Efficient Frequent Itemset Mining with the FP-Growth Algorithm¶
Frequent Pattern Mining, FP-Tree (Frequent Pattern Tree), Conditional Pattern Base, Conditional FP-Tree, "Divide and Conquer" Strategy, Performance Comparison with Apriori.
Objectives:¶
- Students will understand the primary limitations of the Apriori algorithm, specifically its costly candidate generation process.
- Students will grasp the theoretical basis of FP-Growth as a faster alternative that avoids candidate generation.
- Students will understand the two-step "divide and conquer" strategy of FP-Growth:
- Building a compact FP-Tree data structure.
- Recursively mining the tree to find frequent itemsets.
- Students will implement the FP-Growth algorithm using the
mlxtendlibrary. - Students will conduct a direct performance comparison to empirically verify the speed advantage of FP-Growth over Apriori on the same real-world dataset.
- Students will derive and interpret association rules from the results generated by FP-Growth.
Setup: Install and Import Libraries¶
We will use mlxtend for both the FP-Growth and Apriori implementations to ensure a fair comparison.
# Install the mlxtend library
!pip install mlxtend -q
# Import libraries
import pandas as pd
import numpy as np
import matplotlib.pyplot as plt
import seaborn as sns
import sklearn
import mlxtend
import time # To measure execution time
# MLxtend for FP-Growth, Apriori, and association rules
from mlxtend.frequent_patterns import fpgrowth, apriori, association_rules
# Set plot style for better aesthetics
sns.set_theme(style="whitegrid")
sns.set_context("notebook", font_scale=1.2)
# Suppress warnings for cleaner output
import warnings
warnings.filterwarnings('ignore')
print(f"Pandas Version: {pd.__version__}")
print(f"MLxtend Version: {mlxtend.__version__}")
print(f"Scikit-learn Version: {sklearn.__version__}")
Pandas Version: 2.2.2 MLxtend Version: 0.23.4 Scikit-learn Version: 1.6.1
Part 1: The Problem with Apriori & The FP-Growth Solution¶
In the previous lab, we explored the Apriori algorithm. Its main weakness is the candidate generation step. To find frequent itemsets of size k, it must first generate all possible candidate itemsets of size k and then scan the entire dataset to count their support. For large datasets with many unique items, this process can be incredibly slow and memory-intensive.
The FP-Growth Solution The FP-Growth algorithm was designed to overcome this bottleneck. It's a "divide and conquer" algorithm that is often significantly faster than Apriori. It works in two main steps and avoids explicit candidate generation entirely:
Build the FP-Tree: FP-Growth scans the dataset once to find all frequent 1-itemsets. It then scans the data a second time to build a highly compact tree structure called the FP-Tree. This tree stores the entire transactional database in a compressed form, with more frequent items closer to the root.

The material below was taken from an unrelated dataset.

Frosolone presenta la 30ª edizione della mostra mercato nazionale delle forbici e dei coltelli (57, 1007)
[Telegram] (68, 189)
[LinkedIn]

Mine the FP-Tree: The algorithm then recursively mines this tree to find frequent itemsets. It starts with the least frequent items and explores their "conditional pattern bases" (the paths they appear in) to build small, conditional FP-Trees, from which it extracts frequent itemsets. This recursive process is much more efficient than generating and testing trillions of candidates.
Part 2: Dataset & Preprocessing¶
To directly compare FP-Growth with Apriori, we will use the exact same real-world Online Retail dataset and apply the identical preprocessing steps from the previous lab. This ensures our performance comparison is fair and accurate.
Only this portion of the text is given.